Close the Coalhouse Door

By Alan Plater, based on stories by Sid Chaplin, with additional material by Lee Hall. Songs by Alex Glasgow
A Northern Stage/Live Theatre production
Northern Stage, Newcastle, and touring

I confess to having had some major reservations when I heard that Northern Stage and Live Theatre were proposing to revive Close the Coalhouse Door. Don't get me wrong: it was not because I don't like the play. In fact, quite the opposite. I should, I suppose, declare an interest here—I have played in it twice and directed it once, although that was more than thirty years ago.

And there, for me, was the rub: in many ways it's a period piece, a bit of history. There's no Northumberland and Durham coal industry any more. In fact, there's scarcely any British coal industry.

However, we were told, Lee Hall (Billy Elliot, The Pitmen Painters) would be providing additional material to bring it up to date and, thinking rather too literally, I imagined new scenes which would cover events like the Miners' Strike of 1984 and I just could not see how that would fit in with the piece as it was written by Alan Plater.

Oh ye of little faith! Hall's updating is sensitive and really quite subtle in that it is integrated into the original, fitting well with the setting of the golden wedding celebrations of Thomas and Mary in 1968.

One of the major changes is in the opening. Dominating the shadowed set of a boarded up house front towered over by a pit wheel (nice design by Soutra Gilmour) is a large poster advertising Meryl Streep in The Iron Lady, cleverly used in the new opening scene which segues into Plater's play. A nice idea which is both funny and evocative, especially in the North East where the Miners' Strike is still a raw open wound and Thatcher is intensely hated.

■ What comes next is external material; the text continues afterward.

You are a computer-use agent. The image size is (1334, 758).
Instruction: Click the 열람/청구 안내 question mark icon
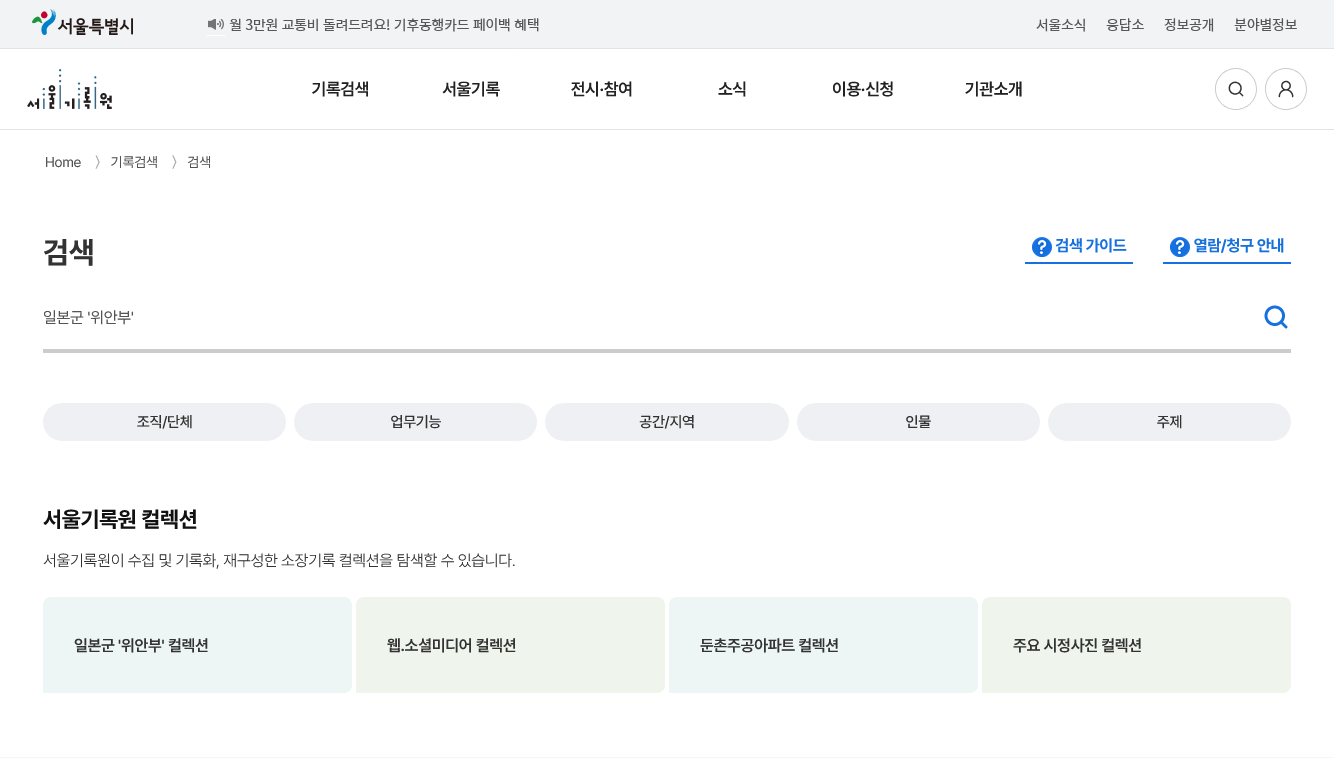tap(1179, 246)
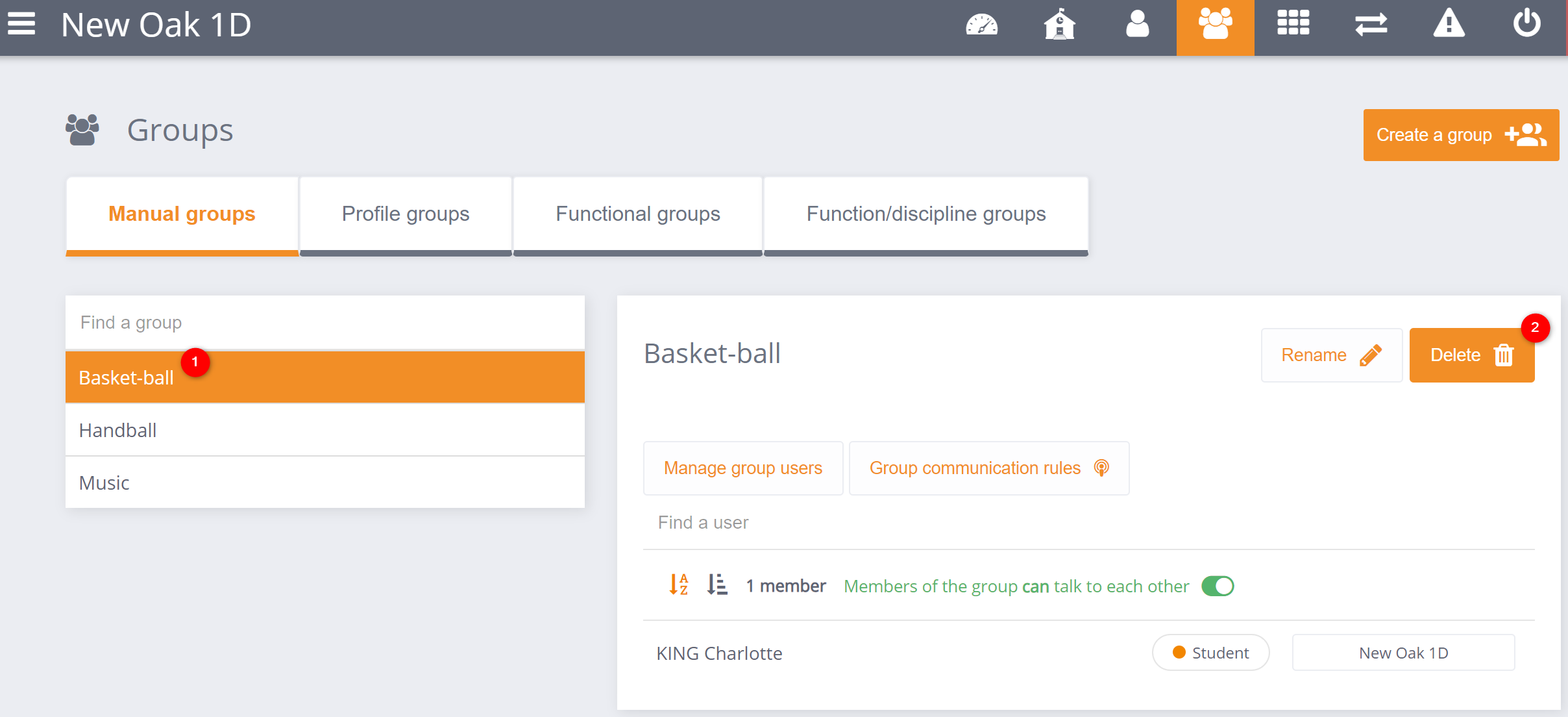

So, what of this production?

The play is as good as I remember it, with moments of intense pathos amid all the humour. The most intensely emotional moments are when Plater allows Sid Chaplin's words to speak for themselves, as, for example, when Thomas speaks the final paragraph of the short story The Thin Seam where the image conjured up by the last sentence needs no "performance" to make a huge impact. Although it has to be said that the song Twenty Long Weeks takes some beating for emotional power.

Under the direction of Samuel West, the cast of nine actor/musicians are a great ensemble, as they swap from scenes at the party to historical re-enactment or perform Alex Glasgow's often wickedly funny but hard-hitting songs.

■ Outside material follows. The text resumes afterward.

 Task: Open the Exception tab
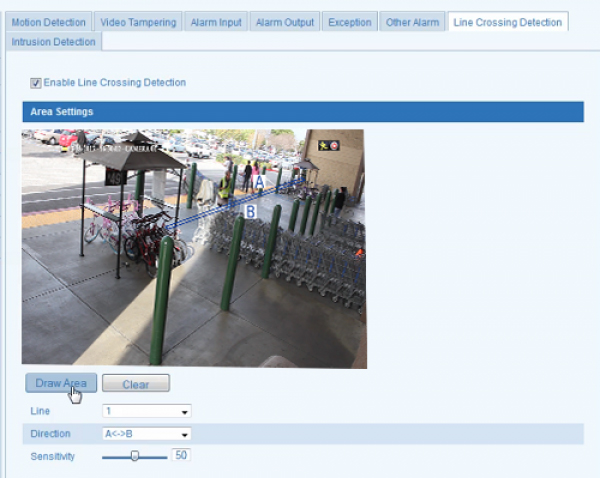349,22
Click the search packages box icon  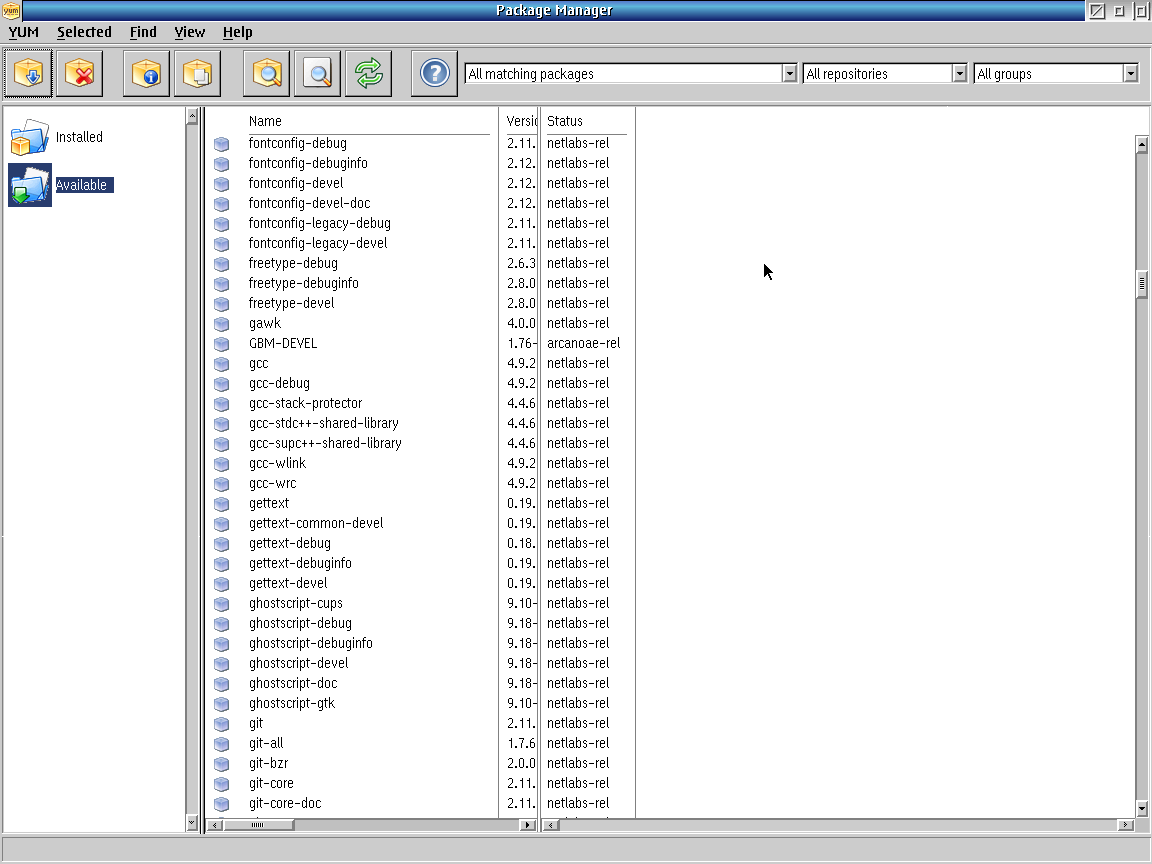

Close the Coalhouse Door is an iconic play in North East theatre, having the same kind of impact and lasting effect as, for example, The Cheviot, the Stag and the Black, Black Oil did on Scottish theatre. And it retains its power, as the enthusiastic reaction of the packed audience on press night (which I shared) showed. It is, I'm told, almost sold out for the rest of the Newcastle run but it will return to the region, playing at the Gala in Durham, from 12th to 16th June so if you can't get a ticket for Northern Stage, book now for the Gala.

Closing in Newcastle on 5th May, "Close the Coalhouse Door" then tours to Richmond, Salford, Huddersfield, Guildford, Durham, Oxford and York, where the tour ends on 30th June.